BEGIN Provided data

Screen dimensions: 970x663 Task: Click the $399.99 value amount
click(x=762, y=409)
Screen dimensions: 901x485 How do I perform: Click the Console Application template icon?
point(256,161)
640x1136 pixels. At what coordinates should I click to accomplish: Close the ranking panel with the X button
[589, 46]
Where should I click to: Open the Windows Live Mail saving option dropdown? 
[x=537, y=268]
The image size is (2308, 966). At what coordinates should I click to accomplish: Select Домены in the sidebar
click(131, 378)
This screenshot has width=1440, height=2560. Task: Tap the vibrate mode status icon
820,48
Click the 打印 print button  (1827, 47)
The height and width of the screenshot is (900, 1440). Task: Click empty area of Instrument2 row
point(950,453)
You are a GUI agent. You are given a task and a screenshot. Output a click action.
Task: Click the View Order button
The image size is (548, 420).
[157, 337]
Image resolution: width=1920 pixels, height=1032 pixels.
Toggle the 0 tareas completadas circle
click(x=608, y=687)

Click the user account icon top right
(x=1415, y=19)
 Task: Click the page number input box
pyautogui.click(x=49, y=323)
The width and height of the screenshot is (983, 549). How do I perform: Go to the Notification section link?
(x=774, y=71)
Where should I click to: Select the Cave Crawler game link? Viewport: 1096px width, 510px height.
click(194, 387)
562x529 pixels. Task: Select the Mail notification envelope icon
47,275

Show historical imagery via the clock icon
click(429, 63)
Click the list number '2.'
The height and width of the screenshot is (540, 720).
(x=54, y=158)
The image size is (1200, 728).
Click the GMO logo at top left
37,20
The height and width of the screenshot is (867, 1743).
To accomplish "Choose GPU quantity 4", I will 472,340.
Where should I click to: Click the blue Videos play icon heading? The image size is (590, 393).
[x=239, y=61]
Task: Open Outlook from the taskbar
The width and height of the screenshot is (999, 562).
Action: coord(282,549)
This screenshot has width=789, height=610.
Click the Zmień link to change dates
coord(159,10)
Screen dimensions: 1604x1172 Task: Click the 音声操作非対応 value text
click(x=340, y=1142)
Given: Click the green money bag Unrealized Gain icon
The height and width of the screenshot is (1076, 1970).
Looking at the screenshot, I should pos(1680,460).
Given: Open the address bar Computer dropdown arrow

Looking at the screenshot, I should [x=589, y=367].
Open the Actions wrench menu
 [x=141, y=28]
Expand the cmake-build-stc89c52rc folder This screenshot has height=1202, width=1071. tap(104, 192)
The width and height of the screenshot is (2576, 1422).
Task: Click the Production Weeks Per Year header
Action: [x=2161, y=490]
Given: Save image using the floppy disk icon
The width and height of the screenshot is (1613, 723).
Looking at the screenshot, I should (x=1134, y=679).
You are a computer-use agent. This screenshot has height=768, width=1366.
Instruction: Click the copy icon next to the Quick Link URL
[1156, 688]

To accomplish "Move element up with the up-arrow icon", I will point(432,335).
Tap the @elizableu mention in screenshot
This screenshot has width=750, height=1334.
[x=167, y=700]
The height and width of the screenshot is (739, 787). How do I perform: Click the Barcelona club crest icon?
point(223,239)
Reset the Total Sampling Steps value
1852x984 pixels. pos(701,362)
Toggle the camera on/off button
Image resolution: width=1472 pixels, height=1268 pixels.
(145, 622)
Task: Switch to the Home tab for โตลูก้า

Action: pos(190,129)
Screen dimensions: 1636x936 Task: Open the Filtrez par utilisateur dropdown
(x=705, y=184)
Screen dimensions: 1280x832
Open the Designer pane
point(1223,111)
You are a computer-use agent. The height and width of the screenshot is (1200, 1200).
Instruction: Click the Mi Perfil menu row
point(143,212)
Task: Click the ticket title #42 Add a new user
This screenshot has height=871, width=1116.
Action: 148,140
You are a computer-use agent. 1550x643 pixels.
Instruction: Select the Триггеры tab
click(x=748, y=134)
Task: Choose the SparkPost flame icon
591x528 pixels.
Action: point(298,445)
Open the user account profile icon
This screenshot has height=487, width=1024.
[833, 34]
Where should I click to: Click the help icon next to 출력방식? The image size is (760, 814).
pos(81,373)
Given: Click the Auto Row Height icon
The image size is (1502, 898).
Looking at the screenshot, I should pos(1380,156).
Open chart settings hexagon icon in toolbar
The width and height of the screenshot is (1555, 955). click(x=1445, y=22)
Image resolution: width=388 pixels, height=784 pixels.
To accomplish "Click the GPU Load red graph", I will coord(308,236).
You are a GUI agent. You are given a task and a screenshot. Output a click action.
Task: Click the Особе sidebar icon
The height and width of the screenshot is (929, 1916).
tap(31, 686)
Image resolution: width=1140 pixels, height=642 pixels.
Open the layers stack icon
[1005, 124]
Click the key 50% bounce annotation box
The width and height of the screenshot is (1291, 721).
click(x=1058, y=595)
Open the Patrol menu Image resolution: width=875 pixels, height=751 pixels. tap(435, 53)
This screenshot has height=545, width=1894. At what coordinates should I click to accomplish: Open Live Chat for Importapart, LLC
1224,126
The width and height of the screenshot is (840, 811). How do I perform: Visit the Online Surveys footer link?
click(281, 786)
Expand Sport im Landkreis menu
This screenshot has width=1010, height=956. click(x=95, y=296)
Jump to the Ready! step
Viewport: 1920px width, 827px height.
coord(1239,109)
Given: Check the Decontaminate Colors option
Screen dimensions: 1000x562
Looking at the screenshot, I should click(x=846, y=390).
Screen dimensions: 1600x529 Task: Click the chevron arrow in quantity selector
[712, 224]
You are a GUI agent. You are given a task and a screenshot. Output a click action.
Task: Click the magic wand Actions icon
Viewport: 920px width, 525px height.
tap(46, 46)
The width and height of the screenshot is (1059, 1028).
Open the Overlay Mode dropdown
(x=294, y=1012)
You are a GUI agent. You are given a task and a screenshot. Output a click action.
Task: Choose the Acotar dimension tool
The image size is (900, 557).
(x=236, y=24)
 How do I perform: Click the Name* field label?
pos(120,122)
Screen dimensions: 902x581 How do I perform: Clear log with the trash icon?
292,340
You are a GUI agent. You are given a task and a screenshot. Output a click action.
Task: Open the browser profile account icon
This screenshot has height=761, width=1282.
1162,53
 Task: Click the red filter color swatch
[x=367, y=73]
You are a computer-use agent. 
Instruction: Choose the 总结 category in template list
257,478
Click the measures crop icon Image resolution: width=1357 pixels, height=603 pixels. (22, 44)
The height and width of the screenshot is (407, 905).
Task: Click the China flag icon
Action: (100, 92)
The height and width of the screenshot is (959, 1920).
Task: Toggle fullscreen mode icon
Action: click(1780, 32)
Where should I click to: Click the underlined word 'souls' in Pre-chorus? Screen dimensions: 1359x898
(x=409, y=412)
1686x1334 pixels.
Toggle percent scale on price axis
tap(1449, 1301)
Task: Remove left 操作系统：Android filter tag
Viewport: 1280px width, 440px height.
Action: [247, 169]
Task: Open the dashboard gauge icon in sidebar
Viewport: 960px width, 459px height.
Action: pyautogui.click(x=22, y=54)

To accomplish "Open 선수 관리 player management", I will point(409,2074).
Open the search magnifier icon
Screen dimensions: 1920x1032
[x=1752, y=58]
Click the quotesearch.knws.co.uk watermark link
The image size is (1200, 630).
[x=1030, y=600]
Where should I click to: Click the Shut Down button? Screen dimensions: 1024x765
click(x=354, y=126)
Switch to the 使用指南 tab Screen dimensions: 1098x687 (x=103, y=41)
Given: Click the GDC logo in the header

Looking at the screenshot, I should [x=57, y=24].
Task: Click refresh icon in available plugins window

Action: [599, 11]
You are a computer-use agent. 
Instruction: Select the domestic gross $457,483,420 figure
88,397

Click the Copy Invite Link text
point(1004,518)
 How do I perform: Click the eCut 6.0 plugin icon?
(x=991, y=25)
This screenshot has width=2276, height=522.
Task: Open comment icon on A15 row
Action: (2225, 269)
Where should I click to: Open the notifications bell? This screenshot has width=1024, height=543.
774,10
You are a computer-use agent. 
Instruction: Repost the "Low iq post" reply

END Provided data

Task goal >> Everything from the line that contains "Screen dimensions: 1920x1032" to the last line of the entries above should be repeated word for word, both lines included, with no other output.

Answer to the problem >>
Screen dimensions: 1920x1032
[x=1752, y=58]
Click the quotesearch.knws.co.uk watermark link
The image size is (1200, 630).
[x=1030, y=600]
Where should I click to: Click the Shut Down button? Screen dimensions: 1024x765
click(x=354, y=126)
Switch to the 使用指南 tab Screen dimensions: 1098x687 (x=103, y=41)
Given: Click the GDC logo in the header

Looking at the screenshot, I should [x=57, y=24].
Task: Click refresh icon in available plugins window

Action: [599, 11]
You are a computer-use agent. 
Instruction: Select the domestic gross $457,483,420 figure
88,397

Click the Copy Invite Link text
point(1004,518)
 How do I perform: Click the eCut 6.0 plugin icon?
(x=991, y=25)
This screenshot has width=2276, height=522.
Task: Open comment icon on A15 row
Action: (2225, 269)
Where should I click to: Open the notifications bell? This screenshot has width=1024, height=543.
774,10
You are a computer-use agent. 
Instruction: Repost the "Low iq post" reply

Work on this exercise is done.